Page –
Si le projet de loi de simplification de l'action publique a été adopté sans anicroche au Sénat, plusieurs spécialistes s'élèvent contre un anéantissement du droit de l'environnement. Le texte doit maintenant être examiné par l'Assemblée.

Aménagement  |    |  L. Radisson
Accélération des projets industriels : des experts dénoncent une destruction du droit de l'environnement

« Le Gouvernement souhaite rendre les procédures administratives plus efficaces et plus rapides tout en maintenant nos exigences en matière d'urbanisme, d'archéologie ou d'environnement », a martelé la secrétaire d'État Agnès Pannier-Runacher devant les sénateurs. Ceux-ci ont adopté, le 5 mars sans réelle opposition, le projet de loi  (1) d'accélération et de simplification de l'action publique (Asap) qui avait été présenté en conseil des ministres le 5 février.

Extraits de données –
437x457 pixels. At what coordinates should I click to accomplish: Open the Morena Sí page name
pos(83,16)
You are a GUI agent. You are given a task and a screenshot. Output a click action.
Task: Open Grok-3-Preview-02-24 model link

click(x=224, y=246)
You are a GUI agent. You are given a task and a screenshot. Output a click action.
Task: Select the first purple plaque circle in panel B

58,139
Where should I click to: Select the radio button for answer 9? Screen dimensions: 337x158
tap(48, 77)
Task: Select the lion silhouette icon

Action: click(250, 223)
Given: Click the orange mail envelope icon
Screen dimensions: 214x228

Tâches –
a. Résumez en deux phrases le paragraphe de l'article qui commence par « « Le Gouvernement souhaite », en gardant ses faits principaux.
b. Dans les enregistrements, renommez « orange » en « blue » et recopiez les lignes, sans autre changement, à partir de celle qui contient « Given: Click the orange mail envelope icon » jusqu'à la fin des enregistrements.

Réponses par tâche –
a. Devant les sénateurs, la secrétaire d'État Agnès Pannier-Runacher a affirmé que le Gouvernement veut des procédures administratives plus efficaces et plus rapides, sans renoncer aux exigences en matière d'urbanisme, d'archéologie ou d'environnement. Le 5 mars, le Sénat a adopté sans réelle opposition le projet de loi d'accélération et de simplification de l'action publique (Asap), présenté en conseil des ministres le 5 février.

b.
Given: Click the blue mail envelope icon
Screen dimensions: 214x228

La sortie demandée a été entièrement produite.